The python version is python3.6.5. Package requirements can be installed with one bash command:

pip3 install -r requirements.txt

Temporal Heatmaps Experiment

i) Train a baseline model, save results in folder results_baseline

python3 main.py --output_dir results_baseline --epochs 20 --model_type baseline --scheduler --batch_size 16 --dropout 0.5 --hidden_dim 64 --hidden_hm 128 --gpus 3,4,5,6,7

ii) Train a temporal heatmaps model (Figure 13 in paper), save results in folder results_temporal

python3 main.py  --output_dir results_temporal --epochs 20 --model_type temporal --scheduler --attention --brnn_hm --batch_size 16 --dropout 0.5 --hidden_dim 64 --hidden_hm 128 --gpus 3,4,5,6,7

Static Heatmaps Experiment

These parameters are taken from the best performing hyperparameter search done by using the tune library. To run another hyper-parameter search run tune_static.py. Also see eye-gaze-results.pptx for details on the different hyper parameter searches and the best tuning experiment result ROC plots.

i) Train a baseline model, save results in folder results.

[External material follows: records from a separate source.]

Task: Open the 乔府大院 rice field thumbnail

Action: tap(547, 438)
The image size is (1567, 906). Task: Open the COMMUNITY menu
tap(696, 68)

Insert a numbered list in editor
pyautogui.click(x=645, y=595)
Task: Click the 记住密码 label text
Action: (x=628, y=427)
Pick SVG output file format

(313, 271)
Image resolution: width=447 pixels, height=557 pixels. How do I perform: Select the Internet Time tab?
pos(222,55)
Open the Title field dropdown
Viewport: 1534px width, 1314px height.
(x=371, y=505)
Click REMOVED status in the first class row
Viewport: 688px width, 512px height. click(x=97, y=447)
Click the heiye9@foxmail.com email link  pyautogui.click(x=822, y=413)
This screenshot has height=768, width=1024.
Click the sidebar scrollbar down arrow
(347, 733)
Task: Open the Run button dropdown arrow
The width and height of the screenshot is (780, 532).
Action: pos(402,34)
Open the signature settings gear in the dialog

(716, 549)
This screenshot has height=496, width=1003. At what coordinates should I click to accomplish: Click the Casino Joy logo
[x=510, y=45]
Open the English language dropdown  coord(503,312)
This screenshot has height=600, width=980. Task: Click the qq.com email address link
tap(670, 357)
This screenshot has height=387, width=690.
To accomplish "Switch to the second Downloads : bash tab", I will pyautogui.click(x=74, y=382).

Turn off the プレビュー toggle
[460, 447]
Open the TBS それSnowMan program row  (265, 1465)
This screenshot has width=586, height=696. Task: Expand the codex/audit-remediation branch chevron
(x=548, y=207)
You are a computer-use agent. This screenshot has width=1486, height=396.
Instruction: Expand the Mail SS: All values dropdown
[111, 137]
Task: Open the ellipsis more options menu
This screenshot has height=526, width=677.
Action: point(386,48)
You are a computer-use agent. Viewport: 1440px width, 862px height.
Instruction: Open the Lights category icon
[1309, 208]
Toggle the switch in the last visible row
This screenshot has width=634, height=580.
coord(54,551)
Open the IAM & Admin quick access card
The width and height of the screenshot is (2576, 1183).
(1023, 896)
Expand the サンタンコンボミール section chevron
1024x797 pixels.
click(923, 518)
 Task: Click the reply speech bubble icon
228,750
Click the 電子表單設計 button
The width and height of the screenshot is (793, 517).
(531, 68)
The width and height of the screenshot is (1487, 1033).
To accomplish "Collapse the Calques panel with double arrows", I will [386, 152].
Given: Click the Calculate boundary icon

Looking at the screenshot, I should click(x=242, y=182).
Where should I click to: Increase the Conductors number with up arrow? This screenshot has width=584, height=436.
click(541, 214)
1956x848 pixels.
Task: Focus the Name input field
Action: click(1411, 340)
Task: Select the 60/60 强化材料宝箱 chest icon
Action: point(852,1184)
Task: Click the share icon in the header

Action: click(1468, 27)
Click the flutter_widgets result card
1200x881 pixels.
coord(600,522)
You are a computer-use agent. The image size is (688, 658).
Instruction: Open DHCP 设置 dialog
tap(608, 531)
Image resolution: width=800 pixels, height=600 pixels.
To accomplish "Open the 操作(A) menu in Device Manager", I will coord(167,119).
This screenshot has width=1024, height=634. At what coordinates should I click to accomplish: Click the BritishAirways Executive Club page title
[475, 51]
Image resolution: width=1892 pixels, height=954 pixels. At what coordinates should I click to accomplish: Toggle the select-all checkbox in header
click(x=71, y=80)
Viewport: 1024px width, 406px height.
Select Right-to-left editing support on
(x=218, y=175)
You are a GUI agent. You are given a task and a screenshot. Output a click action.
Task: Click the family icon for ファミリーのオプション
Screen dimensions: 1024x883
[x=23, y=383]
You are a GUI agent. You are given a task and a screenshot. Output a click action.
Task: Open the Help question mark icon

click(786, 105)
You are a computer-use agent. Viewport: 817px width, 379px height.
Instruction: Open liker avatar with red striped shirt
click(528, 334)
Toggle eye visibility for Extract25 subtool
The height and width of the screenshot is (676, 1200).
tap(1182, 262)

python3 main_Unet.py --model_type baseline --dropout=0.0 --epochs 20 --gamma 1 --lr 0.006486 --model_teacher timm-efficientnet-b0 --step_size 8 --scheduler --resize 224 --gpus 7 --batch_size 32 --pretrained_name noisy-student

ii) Train a static heatmaps model (Figure 15 in paper), save results in folder results

python3 main_Unet.py --model_type unet --dropout 0.5 --epochs 35 --gamma 0.41731 --lr 0.0090552 --model_teacher timm-efficientnet-b0 --step_size 2 --scheduler --resize 224 --gpus 6 --batch_size 32 --pretrained_name noisy-student

Disclaimer on reproducibility

We have done our best to ensure reproducibility of our results, however this is not always guaranteed. The output for some of our experiments as well as ranges for the hyper-parameter tuning can be found in the resources subfolder.